● **Belge Bölümü**:
☆ ☆ ☆ ☆ ☆
İlgili sitelere reklam vermeden önce, dünyaca bilinen Harry Potter blogger’larından 10 – 12 tanesini davet etmiş. Halkın ziyaretine açılmadan birkaç gün önce, onlar için özel bir gün tertiplemiş. Harry Potter pavyonunu sadece onlara açmışlar. (Bir cins Beta Sürümü gibi.) İşin tasarımından gerçekleştirilmesine kadar geçen sürede yapılanları, arka planını, makineleri, vs. onlara göstermişler. Mühendislerle, tasarımcılarla tanıştırmışlar.

Açılma zamanında hedef kitlenin sıkça ziyaret ettiği sitelerde reklam banner’ları ve diğer pazarlama faaliyetleri de unutulmamış.

Sadece birkaç ay içinde, tüm maliyeti çıkarıp kâra geçmişler.

  • Dediğim gibi, öykü sonradan uydurma da olabilir. Ben bir konferansda dinlemiştim.

🙂

Ama uydurma olmadığını bildiğim bir öykü daha var.

ABD’ye bir Sanal Oyunlar Konferansı için gittiğimde tanıştığım kişiler bazı isimlerden bahsediyorlardı. Yine sayıları 10 civarında olan sanal oyun bloggerları. “Bunların 4 – 5 tanesi bir oyun için sıkıcı, işe yaramaz, göz yoruyor, takılıyor, şu oyunun basit kopyası, zevksiz, vb. yazarsa o oyun kesinlikle oynanmıyor” demişlerdi.
☆ ☆ ☆ ☆ ☆
● **Listelenen Kayıtlar**:
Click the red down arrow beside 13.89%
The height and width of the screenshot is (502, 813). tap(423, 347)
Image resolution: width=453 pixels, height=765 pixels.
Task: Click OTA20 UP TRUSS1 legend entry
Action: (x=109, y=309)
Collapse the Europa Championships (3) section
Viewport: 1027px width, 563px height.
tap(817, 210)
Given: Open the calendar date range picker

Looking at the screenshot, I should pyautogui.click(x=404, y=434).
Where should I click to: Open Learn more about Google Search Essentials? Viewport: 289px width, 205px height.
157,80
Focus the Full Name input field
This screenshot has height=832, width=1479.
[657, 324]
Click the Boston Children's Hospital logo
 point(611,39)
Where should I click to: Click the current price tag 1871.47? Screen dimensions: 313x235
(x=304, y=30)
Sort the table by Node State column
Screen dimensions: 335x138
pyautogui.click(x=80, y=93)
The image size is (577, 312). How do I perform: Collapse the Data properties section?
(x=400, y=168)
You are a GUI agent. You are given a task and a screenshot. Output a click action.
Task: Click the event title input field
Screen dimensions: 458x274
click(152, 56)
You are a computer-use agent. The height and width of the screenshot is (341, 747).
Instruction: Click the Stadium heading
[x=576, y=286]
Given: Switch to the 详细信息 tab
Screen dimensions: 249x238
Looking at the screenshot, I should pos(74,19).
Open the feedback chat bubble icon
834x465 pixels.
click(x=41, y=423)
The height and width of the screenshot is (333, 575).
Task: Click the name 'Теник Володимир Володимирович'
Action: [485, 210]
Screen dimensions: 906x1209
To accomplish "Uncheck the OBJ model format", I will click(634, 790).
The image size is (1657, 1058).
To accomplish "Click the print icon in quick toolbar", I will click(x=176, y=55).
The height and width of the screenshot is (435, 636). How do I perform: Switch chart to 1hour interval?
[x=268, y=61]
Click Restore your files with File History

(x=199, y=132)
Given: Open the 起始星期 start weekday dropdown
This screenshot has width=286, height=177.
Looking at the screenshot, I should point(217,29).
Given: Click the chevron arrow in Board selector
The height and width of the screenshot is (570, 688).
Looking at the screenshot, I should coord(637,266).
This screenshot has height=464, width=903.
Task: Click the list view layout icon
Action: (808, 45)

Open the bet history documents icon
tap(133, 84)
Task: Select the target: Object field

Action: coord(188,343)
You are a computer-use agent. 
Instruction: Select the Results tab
☆ ☆ ☆ ☆ ☆
● **Yapılacak İşler**:
**1.** Blogger'larla yapılan tanıtımı anlatan metinden "Açılma zamanında hedef" sözcüklerini içeren ifadeyle açılıp "bir konferansda dinlemiştim." ile kapanan kısmı kelimesi kelimesine aktarın.
**2.** Blogger'ların tanıtımdaki etkisini anlatan metni, son cümlesinden sonrasını yazarak sürdürün.
Bu işleri yapmak için listeye başvurmanız gerekmez.

● **Problemlerin Cevapları**:
**1.**
Açılma zamanında hedef kitlenin sıkça ziyaret ettiği sitelerde reklam banner’ları ve diğer pazarlama faaliyetleri de unutulmamış.

Sadece birkaç ay içinde, tüm maliyeti çıkarıp kâra geçmişler.

  • Dediğim gibi, öykü sonradan uydurma da olabilir. Ben bir konferansda dinlemiştim.

**2.**
  • Bu isimlerden 2 tanesiyle de tanıştım.

😉

Benzer şekilde, ABD’de bilgisayar dünyasında özel içerik veya test ürünü verilecek kanaat önderi olarak 60 civarında kişiden söz ediliyor. (Uluslararası dijital ajans ağlarının Türkiye temsilcilerinden aldım bu bilgiyi.)

Onları izleyen yüzbinlerce kişinin satın alma kararını etkiliyorlar. Sektör de onları biliyor. Sırtında yumurta küfesi olmayan, ürününe güvenen onlara ürün gönderiyor. Deneme sonuçlarını herkesle birlikte blogdan öğreniyorlar.

😉

Bu nedenle önceki yazılarda her blogger’ı aynı zannetmenin pazarlama açısından yanlış olduğunu vurguladım.

Sektörel bazda kiminle nasıl iletişim kurulacağı, kime özel içerik sağlanacağı, kime ürün testleri yaptırılacağı, kimin hangi etkinliğe davet edileceği önemli konudur. Bilgi çağında, müşterilere tarafsız ve doğru bilgi aktaranlar elbette diğerlerinden daha değerlidirler. (Parasal olarak değil, bilgi kaynağı olarak.)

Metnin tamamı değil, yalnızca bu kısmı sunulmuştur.